____ PASSAGE TO READ

The series had a simple, effective conceit, which was initially
condensed into the opening credits, in which we saw a carefully
planned robbery of a security van go badly wrong, with the apparent
death of all participants. The widows of the title are the three
women left alone by this catastrophe which has befallen Harry's
gang. They decide, under the leadership of Harry's widow, Dolly
(Ann Mitchell), to follow through the already laid plans for the
next robbery--which they will conduct themselves after recruiting
another recently widowed woman, Bella (Eva Mottley). This simple
variation on a traditional crime story formula--the gang of robbers
planning and carrying out a raid under the surveillance of the police--
offered a series of pleasures for both male and female viewers in
what is traditionally a men's genre. The production company, Euston
Films, a wholly owned subsidiary of Thames Television, set up in
1971 to make high quality films and film series for television,
had a strong track record with the crime genre, being responsible
for Special Branch, The Sweeney, Out, and Minder.
Characteristics of the Euston series included London location shooting
in a "fast" realist style, working class and often semi-criminal
milieux and sharp scripts. Widows offered these familiar pleasures,
but also engaged with changing ideas of appropriate feminine behaviour
by audaciously presenting the widows of the title tutoring themselves
in criminality so they could be agents not victims. In this sense
the series, which had Verity Lambert as executive producer and Linda
Agran as producer, was clearly a Euston product; it must also be
understood in relation to earlier shows which had tried to insert
women into the crime genre--such as Cagney and Lacey, The Gentle
Touch and Juliet Bravo. The difference with Widows was
that the women were on the wrong side of the law.

________
____ RECORDS SUPPLIED

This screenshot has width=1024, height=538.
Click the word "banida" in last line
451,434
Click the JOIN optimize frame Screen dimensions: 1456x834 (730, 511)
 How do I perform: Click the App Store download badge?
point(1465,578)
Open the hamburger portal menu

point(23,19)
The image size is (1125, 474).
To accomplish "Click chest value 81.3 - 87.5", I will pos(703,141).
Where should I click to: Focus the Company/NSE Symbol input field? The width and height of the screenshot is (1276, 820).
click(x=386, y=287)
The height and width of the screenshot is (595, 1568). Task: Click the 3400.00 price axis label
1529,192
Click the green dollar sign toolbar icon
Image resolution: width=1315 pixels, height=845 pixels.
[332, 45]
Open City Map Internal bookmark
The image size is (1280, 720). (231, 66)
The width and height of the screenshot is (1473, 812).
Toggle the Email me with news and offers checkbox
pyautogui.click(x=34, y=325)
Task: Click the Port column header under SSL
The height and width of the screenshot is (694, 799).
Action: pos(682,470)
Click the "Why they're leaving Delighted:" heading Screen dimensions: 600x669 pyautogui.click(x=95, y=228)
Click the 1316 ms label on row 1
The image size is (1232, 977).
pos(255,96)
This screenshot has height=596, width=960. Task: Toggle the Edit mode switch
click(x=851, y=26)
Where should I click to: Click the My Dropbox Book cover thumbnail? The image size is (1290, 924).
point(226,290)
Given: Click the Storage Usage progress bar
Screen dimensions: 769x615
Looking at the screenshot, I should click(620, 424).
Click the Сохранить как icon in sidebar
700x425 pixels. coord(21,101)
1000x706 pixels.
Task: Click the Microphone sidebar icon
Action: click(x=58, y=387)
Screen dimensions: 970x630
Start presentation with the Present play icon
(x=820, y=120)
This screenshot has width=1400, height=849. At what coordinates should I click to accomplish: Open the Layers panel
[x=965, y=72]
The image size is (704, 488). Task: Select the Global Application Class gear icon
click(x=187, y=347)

________

> **WRITTEN TASKS**:
1. According to the passage on Widows, in what year was Euston Films set up?
2. Echo the passage on Widows word for word, starting with "Characteristics of the" and going on through "of the law.".
The rows have no connection to the passage on Widows.

> **RESULTS BY TASK**:
1. 1971

2.
Characteristics of the Euston series included London location shooting
in a "fast" realist style, working class and often semi-criminal
milieux and sharp scripts. Widows offered these familiar pleasures,
but also engaged with changing ideas of appropriate feminine behaviour
by audaciously presenting the widows of the title tutoring themselves
in criminality so they could be agents not victims. In this sense
the series, which had Verity Lambert as executive producer and Linda
Agran as producer, was clearly a Euston product; it must also be
understood in relation to earlier shows which had tried to insert
women into the crime genre--such as Cagney and Lacey, The Gentle
Touch and Juliet Bravo. The difference with Widows was
that the women were on the wrong side of the law.